Pixel coordinate grounding data:

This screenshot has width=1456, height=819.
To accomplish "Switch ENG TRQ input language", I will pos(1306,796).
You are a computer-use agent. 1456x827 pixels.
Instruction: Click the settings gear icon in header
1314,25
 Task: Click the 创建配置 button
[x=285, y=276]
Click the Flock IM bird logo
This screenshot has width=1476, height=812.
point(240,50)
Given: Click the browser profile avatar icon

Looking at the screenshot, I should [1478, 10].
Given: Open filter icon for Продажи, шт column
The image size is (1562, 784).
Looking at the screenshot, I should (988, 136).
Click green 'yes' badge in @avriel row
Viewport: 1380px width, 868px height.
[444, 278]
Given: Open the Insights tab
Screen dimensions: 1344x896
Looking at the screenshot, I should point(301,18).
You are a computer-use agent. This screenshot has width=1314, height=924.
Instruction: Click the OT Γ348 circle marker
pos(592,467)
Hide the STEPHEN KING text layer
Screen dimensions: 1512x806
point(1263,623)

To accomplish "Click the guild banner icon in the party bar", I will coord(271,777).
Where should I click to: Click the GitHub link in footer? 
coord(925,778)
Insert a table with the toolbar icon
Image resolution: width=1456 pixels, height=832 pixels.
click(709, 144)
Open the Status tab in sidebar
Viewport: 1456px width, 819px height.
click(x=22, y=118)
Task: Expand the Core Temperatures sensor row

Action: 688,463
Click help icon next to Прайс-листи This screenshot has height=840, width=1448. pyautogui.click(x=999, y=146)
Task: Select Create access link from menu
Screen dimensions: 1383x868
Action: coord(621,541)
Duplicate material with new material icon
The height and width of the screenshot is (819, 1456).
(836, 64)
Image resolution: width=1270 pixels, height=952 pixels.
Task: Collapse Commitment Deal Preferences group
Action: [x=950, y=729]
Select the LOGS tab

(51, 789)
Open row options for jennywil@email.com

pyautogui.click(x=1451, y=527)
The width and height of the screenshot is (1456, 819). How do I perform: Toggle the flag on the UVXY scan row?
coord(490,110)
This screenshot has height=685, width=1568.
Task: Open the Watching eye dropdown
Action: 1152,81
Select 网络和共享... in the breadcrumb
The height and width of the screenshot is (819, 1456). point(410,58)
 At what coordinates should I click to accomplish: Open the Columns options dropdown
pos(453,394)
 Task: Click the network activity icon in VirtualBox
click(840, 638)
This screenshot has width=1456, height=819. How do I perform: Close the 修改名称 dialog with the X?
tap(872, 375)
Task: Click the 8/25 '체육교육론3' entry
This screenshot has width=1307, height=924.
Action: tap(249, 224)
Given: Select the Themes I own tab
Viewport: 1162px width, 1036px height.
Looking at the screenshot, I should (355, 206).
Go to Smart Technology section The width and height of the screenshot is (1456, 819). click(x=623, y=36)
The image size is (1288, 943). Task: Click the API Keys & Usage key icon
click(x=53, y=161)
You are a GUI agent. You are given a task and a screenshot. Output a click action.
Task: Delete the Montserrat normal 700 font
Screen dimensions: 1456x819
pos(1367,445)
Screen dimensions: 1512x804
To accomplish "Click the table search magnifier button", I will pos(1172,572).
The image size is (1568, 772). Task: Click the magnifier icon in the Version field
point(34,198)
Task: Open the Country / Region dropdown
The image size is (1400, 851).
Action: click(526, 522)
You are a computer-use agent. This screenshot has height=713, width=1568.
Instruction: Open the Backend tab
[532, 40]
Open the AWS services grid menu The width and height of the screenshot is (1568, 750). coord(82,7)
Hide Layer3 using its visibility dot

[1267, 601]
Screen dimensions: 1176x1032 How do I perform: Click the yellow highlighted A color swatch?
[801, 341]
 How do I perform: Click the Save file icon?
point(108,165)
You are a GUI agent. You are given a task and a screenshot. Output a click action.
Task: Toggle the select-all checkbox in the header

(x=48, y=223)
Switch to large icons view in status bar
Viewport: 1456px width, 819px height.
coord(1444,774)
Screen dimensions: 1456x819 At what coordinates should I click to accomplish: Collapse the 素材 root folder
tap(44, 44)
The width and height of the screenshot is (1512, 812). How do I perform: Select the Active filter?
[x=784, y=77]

TASK: Return only the lines of the records in which the string "computer" appears.

ANSWER FOR THE TASK:
You are a computer-use agent. 1456x827 pixels.
You are a computer-use agent. This screenshot has width=1314, height=924.
You are a computer-use agent. This screenshot has height=713, width=1568.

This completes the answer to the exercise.